* _Texte_:
* * *

L’historien relève que les Luxembourgeois ont lancé les 31/08 et 1/09/1942 une grève générale au lendemain de la promulgation des décrets sur l’incorporation de force: 20 Luxembourgeois sont exécutés, un millier de familles transplantées, des élèves retirés à leurs parents et placés en institution, 40 hommes en camp de concentration. En Belgique, un grand nombre de réfractaires manifestait « une résistance passive » . Globalement il pense qu’il faut « élargir la notion de résistance telle que définie par Pierre Laborit – intention de résister en s’inscrivant dans un cadre collectif, passage à l’action, franchir la limite de ce qui est permis, poser un acte transgressif – car l’annexion par un Etat totalitaire n’était pas une occupation »
Michael Viebig, Mémorial « Roter Ochse de Halle/Saale », Allemagne: Le centre pénitentiaire de Halle/ Saale était un lieu d’exécution au service de la justice civile et militaire entre 1942 et 1945. Un millier de détenus de 26 pays y étaient détenus. Au total 573 condamnations à mort furent exécutées dans la prison ou le bois voisin, par décapitation (guillotine), pendaison ou peloton d’exécution, Le site fut utilisé principalement par la justice de la Wehrmacht et avant tout par le Reichskriegsgericht (RKG), tribunal militaire suprême. Différents actes de résistance sont documentés comme à l’encontre des Mosellans Nicolas Gretten (1920–1944) et Jules Reltien (1921–1944) ou de l’Alsacien Theodore Gerhards, 1900–1943 (dont plusieurs enfants ont assisté au colloque), de Marguerite Fuhrmann et Marcel Kopp, accusés d’espionnage comme membres d’un réseau de passeurs dans la région de Saverne.

* * *

Lignes enregistrées:
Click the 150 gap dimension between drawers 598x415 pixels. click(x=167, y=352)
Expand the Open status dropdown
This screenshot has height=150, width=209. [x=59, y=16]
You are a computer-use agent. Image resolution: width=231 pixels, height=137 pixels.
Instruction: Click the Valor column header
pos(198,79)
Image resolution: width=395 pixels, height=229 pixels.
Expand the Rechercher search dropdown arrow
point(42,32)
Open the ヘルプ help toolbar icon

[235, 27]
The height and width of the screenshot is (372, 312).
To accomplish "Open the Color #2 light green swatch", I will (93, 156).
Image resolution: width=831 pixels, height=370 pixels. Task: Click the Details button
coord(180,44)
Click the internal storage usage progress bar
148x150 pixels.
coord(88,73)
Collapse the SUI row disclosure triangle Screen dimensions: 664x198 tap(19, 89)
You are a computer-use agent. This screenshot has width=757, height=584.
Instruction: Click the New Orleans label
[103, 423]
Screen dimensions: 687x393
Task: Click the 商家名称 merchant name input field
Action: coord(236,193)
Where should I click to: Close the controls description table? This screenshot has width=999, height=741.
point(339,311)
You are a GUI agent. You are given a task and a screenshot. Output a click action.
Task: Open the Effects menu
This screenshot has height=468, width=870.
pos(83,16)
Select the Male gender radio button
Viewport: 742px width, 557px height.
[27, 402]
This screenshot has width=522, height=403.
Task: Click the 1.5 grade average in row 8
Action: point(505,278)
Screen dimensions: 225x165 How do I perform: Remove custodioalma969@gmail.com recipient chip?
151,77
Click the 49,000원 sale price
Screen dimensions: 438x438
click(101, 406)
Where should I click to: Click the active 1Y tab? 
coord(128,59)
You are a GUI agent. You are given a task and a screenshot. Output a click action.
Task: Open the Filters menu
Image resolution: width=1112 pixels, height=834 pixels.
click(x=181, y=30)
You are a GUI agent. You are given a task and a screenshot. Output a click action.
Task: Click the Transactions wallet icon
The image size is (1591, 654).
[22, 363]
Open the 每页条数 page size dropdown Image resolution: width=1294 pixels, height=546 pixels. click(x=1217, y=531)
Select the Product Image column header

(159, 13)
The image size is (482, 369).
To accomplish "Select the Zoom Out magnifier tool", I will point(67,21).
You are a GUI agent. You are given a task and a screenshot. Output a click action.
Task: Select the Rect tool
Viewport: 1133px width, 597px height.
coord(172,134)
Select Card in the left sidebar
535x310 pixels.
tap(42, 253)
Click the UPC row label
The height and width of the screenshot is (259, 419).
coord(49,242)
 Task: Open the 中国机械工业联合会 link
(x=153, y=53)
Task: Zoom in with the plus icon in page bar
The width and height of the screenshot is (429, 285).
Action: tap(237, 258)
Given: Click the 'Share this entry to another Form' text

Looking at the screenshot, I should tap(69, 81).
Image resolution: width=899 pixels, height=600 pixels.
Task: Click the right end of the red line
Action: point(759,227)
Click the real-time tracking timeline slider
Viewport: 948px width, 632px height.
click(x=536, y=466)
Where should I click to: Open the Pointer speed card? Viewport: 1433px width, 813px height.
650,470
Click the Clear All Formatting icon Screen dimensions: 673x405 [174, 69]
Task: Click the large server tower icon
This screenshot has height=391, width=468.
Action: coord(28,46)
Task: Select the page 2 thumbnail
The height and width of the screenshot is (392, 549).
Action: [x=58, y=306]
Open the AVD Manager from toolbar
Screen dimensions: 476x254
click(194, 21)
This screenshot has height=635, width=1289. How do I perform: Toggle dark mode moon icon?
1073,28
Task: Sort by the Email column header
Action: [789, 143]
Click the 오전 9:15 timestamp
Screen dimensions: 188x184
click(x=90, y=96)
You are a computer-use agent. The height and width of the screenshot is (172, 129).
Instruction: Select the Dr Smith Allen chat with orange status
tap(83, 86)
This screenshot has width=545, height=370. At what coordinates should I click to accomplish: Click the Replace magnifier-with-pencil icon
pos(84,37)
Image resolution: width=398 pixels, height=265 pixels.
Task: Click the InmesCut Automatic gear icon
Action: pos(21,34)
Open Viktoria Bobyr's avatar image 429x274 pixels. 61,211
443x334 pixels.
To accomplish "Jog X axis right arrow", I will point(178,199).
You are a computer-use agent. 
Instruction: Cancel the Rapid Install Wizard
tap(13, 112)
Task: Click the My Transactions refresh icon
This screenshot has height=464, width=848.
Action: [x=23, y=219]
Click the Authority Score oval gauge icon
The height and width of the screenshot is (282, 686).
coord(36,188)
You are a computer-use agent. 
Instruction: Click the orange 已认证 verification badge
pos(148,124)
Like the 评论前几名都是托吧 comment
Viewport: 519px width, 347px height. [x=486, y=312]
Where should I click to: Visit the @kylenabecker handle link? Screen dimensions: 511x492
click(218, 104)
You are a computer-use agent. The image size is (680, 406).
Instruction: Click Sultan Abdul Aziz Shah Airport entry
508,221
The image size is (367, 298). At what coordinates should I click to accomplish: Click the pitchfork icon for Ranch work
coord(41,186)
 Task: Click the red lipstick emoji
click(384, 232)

* * *

* _Liste des activités_:
1 – D'après le texte sur la résistance, combien de condamnations à mort furent exécutées à Halle/Saale ?
2 – Poursuivez le texte sur la résistance après sa dernière phrase.
Ces lignes n'ont aucun rapport avec le texte sur la résistance.

* _Corrigé par tâche_:
1 – 573 condamnations à mort.

2 –
Jean-Noël Grandhomme (Université de Strasbourg) brosse le tableau de la mémoire de l’incorporation de force en France: « Pendant 10 ans, les associations se battent pour le retour des disparus (plus de 10 000 hommes non-rentrés) mais se heurtent à l’inertie de l’URSS et l’indifférence gênée des autorités françaises. Puis c’est le combat pour les compensations financières et enfin les revendications mémorielles. Le débat semble aujourd’hui apaisé avec deux déclarations du président Sarkozy, à Paris en 2009 puis à Colmar en 2010. »
Norbert Franz (Université de Luxembourg) a expliqué que l’enrôlement de force des Luxembourgeois avait fait de ceux-ci des victimes de guerre aux yeux du gouvernement fédéral allemand. Alors que les incorporés de force eux-même se voient plutôt comme victimes du nazisme. Une exigence de reconnaissance morale qui s’était concrétisée – exclusivement pour les victimes de persécution raciale – par des indemnités conséquentes. Mais la position de la RFA reste de dire « non »: « En tant qu’historien, je me situe à un autre niveau du débat. L’enrôlement de force des Luxembourgeoises et des Luxembourgeois au Reichsarbeitsdienst et à la Wehrmacht était une injustice spécifiquement nazie. Ces personnes étaient et sont des victimes du national-socialisme. Car ce crime a été motivé par l’idéologie raciste nationale spécifiquement nazie. »
Marie Goerg-Lieby
Exposition sur l’incorporation de force en Europe (mannequins, photos, documents divers…) à voir dans le hall du Mémorial de l’Alsace-Moselle à Schirmeck.